You will need to process your corpus of structure data before using the service. This will create an optimized version of all structure files and add them to an inverted index that allows efficient searching.
Details can be found in: UPDATE.md
The update produces 5 files that are needed for the service to run:
| File | Format | Details |
|---|---|---|
| known.list | human-readable TSV | current holdings, incl. identifiers of all index entries and their revision history |
| renumbered.ffindex | human-readable TSV | summary of all optimized 3D structure data as .bcif.gz |
| renumbered.data | BinaryCIF files | all optimized 3D structure data, concatenated into one file, separated by \0 |
| index.ffindex | human-readable TSV | summary of all inverted index files (one per present residue-pair descriptor) |
| index.data | colfer files | all individual index files, concatenated into one file, separated by \0 |
Note that these files can't be mixed-and-matched. They contain cross-references and if you update or manipulate one, you'll need to edit all other files to ensure consistency. File bundles of .ffindex and .data can be read and manipulated using ffindex-java or similar implementations.

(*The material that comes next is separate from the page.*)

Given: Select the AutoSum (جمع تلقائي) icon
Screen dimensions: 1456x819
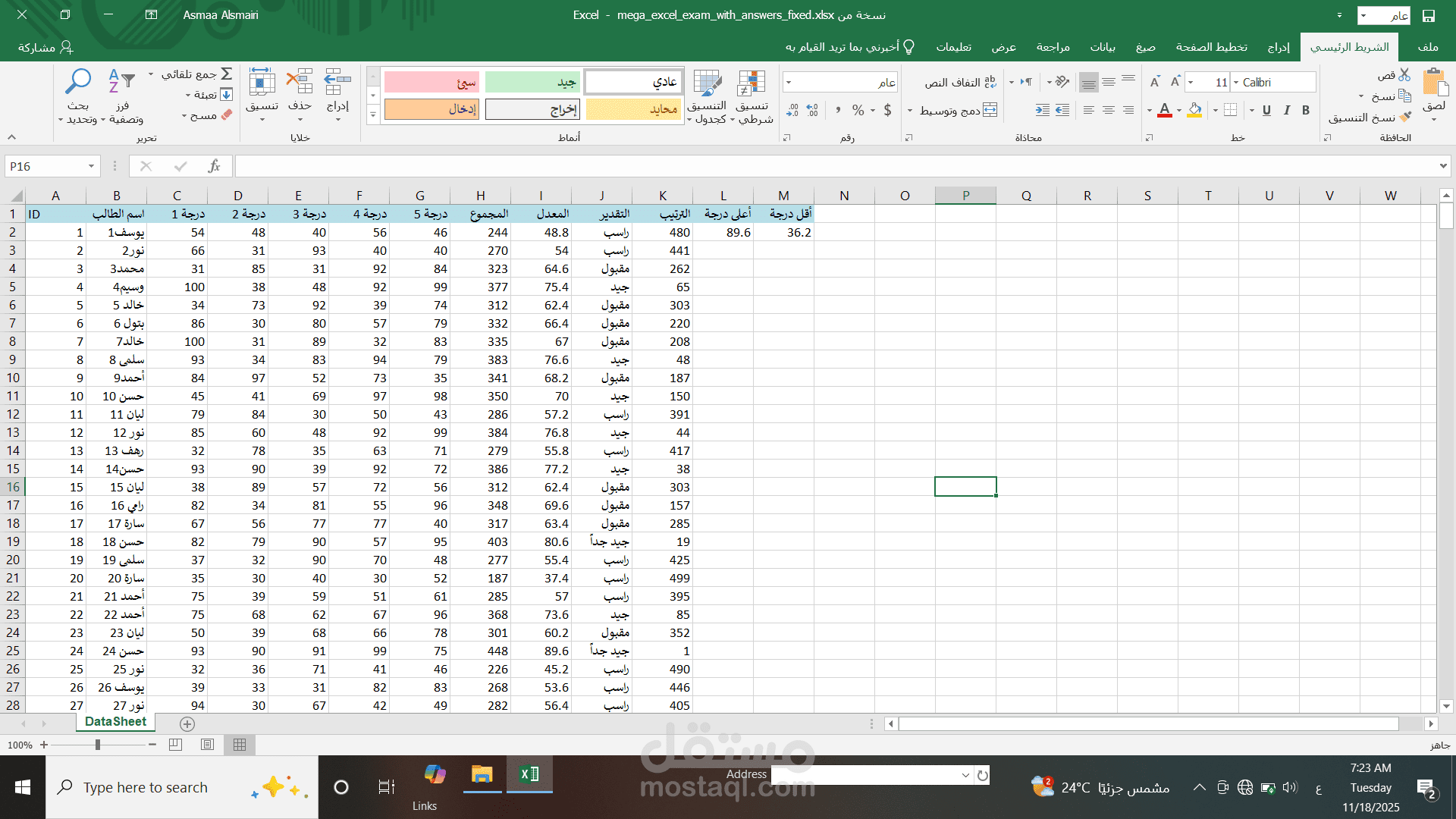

known.list contains tab-separated 4 values per line: entryId (original identifier), structureIndex (internal int identifier), majorRevision, and minorRevision (tracking the revision history and informing what needs updating).
.ffindex files contain 3 tab-separated values per line: filename, offset (long value that captures where this file starts), and length (filesize in bytes).

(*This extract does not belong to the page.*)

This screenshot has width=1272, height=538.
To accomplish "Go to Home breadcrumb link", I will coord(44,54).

Entries might have prohibitively long String identifiers. The library uses an internally managed StructureIndex to address individual structures by a simple int value. This mapping is informed by the content of known.list and established by StructureIndexProvider.
Two address schemes exist. LabelSelection is a high-level, object-based way of referencing individual residues. It uses a combination of mmCIF properties, namely label_asym_id, struct_oper_id, and label_seq_id:
LabelSelection ref = new LabelSelection("A", "1", 123);Internally, access is facilitated using 32-bit unsigned primitive encoded integers (ResidueIndex). It doesn't follow any particular layout rather, all encountered residues are addressed by their index. Chain boundaries are ignored. Operations required for assemblies are honored as they occur in the source file and merely increment the counter. Additional work preserves information on chains and assemblies. Chain and operator names as well as boundaries are stored in memory and can be used to reconstruct LabelSelection instances if needed.
Residue pairs are identified by pairs of these int values. They can be stored as long value by chaining together 1st and 2nd value.
Residue pair descriptors capture the label_comp_id of both interacting residue, their backbone distance, their side-chain distance, and the angle defined between both.
They might look like AL-4-5-4, meaning that an alanine is in contact with a leucine, the distance of their CA atoms is in bin 4, i.e. [4.5, 5.5) A, the distance between their CB atoms is in bin 5, i.e. [5.5, 6.5) A, and the angle between both per-amino-acid vectors is in bin 4, i.e. [70, 90) deg.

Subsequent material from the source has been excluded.